▶ **Task statement**
Reproduce the stretch of data from the line containing "Find the location" through the line containing "(412, 260).", changing "screenshot" to "image" and leaving everything else unchanged. Omit the pictures from your answer.

▶ **Records for processing**
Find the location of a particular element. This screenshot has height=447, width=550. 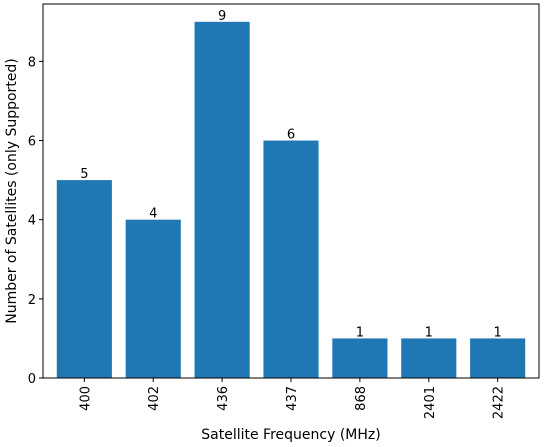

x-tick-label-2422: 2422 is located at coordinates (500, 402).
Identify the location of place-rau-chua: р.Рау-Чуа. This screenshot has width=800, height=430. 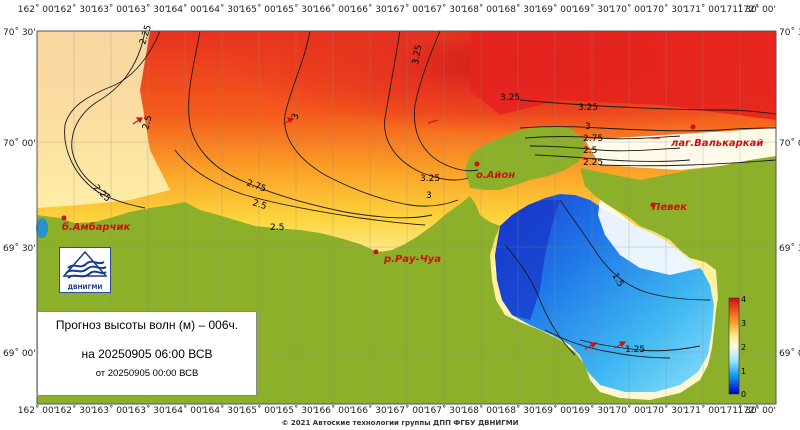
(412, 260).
...
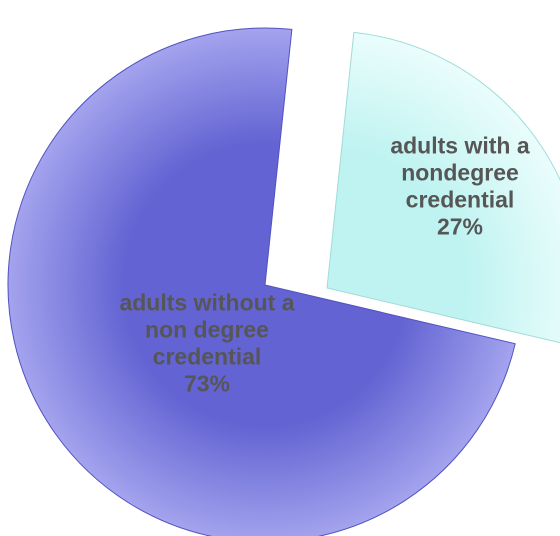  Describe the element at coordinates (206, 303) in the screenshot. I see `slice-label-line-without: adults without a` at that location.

▶ **Reply**
Find the location of a particular element. This image has height=447, width=550. 

x-tick-label-2422: 2422 is located at coordinates (500, 402).
Identify the location of place-rau-chua: р.Рау-Чуа. This image has width=800, height=430. 
(412, 260).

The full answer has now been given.